La Loca de la Familia
Por: Alejandra Gómez Macchia / @negramacchia
La memoria es un extraño. A veces falla, otras acierta. Casi siempre se auto inmola.
Pero en tiempos del Facebook, la memoria es obligada a ponerse en marcha queramos o no.
Antes uno recurría por voluntad propia a sus recuerdos cuando nos hacían falta. Íbamos, por ejemplo, a la casa de la abuela o de la tía solterona a beber licores y a tomar esos viejos libracos llamados álbumes fotográficos y pasábamos horas combatiendo al olvido.
Ahora despertamos y de inmediato tomamos el celular para comprobar que el mundo es redondo y sigue dando vueltas. Los amorosos esperan encontrar el primer mensaje de amor de aquel o aquella que obra el milagro de que ese mundo que da vueltas sea un mundo menos hostil.
Luego, con un café en la mano abrimos el Facebook. Pasamos el dedo por la pantalla en busca de noticias: el muerto del día, el atraco del mes, la imprudencia del gobernante, los errores del Estado, uno que otro meme que nos saque la risa más imbécil y forzada d la jornada. Y sigues como autómata forzando el túnel del Carpo con tal de recorrer todas las líneas del tiempo posibles. Y encuentras una nota inundada de esa pestilente autoridad moral que presumen lo medios de comunicación en donde condenan tal o cual acción de un secretario que no se mochó con los periodistas y por lo tanto es lapidado desde una tribuna sin derecho de réplica. Sigues. El próximo link te lleva a descargar una fake news cabeceada así: “maestro de tele secundaria les enseña a sus alumnas a bajarse por los chescos”.
Y en medio del manantial puntual de basura inorgánica que genera el internet, brotan imágenes del pasado. “Hace un año estabas haciendo esto o aquello”, dicen los algoritmos.
¿Qué es esa mancha negra que flota en el océano?
No es un virus, por supuesto. Eras tú. Tú desenfocado. Tú difuminado.
Facebook me recuerda que hace ocho años estaba encargada de la recepción de un hostal en Playa del Carmen.
Me presenta una foto reveladora. ¿Cómo y quién era yo en ese entonces?
Diez kilos más. Tres tonalidades de prieto por arriba del siena. Rapada a lo “sargento”. Lentes morados en la noche para despistar al enemigo de la tacha. Arete de pasta. Playera robada a un amor exprés australiano.

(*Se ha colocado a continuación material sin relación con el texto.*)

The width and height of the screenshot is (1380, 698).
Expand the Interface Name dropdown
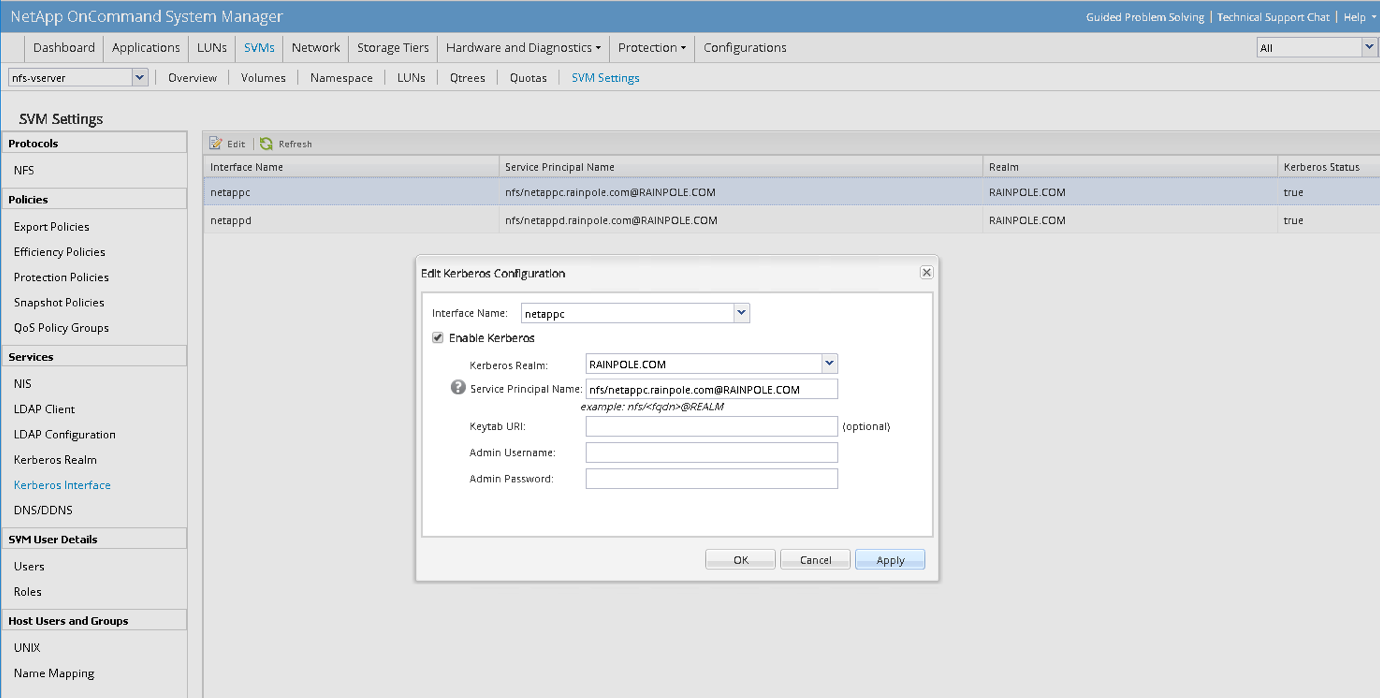[741, 313]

Shorts oversize que encontré botados en la habitación abandonada de una yonqui danesa. Al fondo, un muro adornado con fotos que imprimí con los compas más pinches locos del hostal. Llaves de todos los cuartos. Folletos de tours. Palmeras pintadas en la pared. Una computadora en donde todo el sacrosanto día musicaliza el desastre y aumentaba cifras para quedarme con los cambios. Del otro lado del escritorio, donde mi ex yo estaba trepada sin pudor cantándole al perro negro de la depresión redomada, está Andrea. La chica que más me quiso. La chica que nunca besé en el baño del Mandala. Mi siamesa de alma. Andrea amaba a las mujeres más de lo que yo amaba a cualquier hombre.

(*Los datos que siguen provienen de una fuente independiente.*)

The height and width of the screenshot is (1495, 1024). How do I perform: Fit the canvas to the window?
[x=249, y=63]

Andrea lleva lentes oscuros también. Enormes espejos negros. Dos manchas flotando el océano.
Cada que alternábamos el turno, nos escapábamos al “ Jelly Fish” para meternos tres shots seguidos de ronmiel. Una bebida congelada que nos noqueaba un par de horas por la módica cantidad de diez pesos. En el “Jelly” había también una vieja mesa de billar que fungía como el escenario perfecto para jugarse la cuenta, que como iban pasando los días, se hacía más gruesa.
Esa foto que hoy no es más que la persistencia del pasado, fue tomada por Matt. Un inglés con tatuajes espectaculares que algo sabía sobre el opio y el grupo de Bloomsbury.
Matt fue mi hermano mayor. A veces nos tocaba compartir no sólo dormitorio, sino cama. Una cama individual (planta baja de una litera) cuyos vecinos de arriba eran un par de austriacos que se conocieron en Mamitas y vivían una fogosa luna de miel sobre nosotros. Matt y yo nos acomodábamos de tal forma que por ahí no penetraba un solo filo de deseo. De todas formas, cuando dormíamos juntos era casi siempre a punto del amanecer.
Matt volvió a Londres y yo volví a Puebla poco después de haber tomado esa foto. Andrea sigue en Playa del Carmen.
Nuestra familia disfuncional se desvaneció con el tiempo.
Nunca pagué las cuentas pendientes en el Jelly Fish.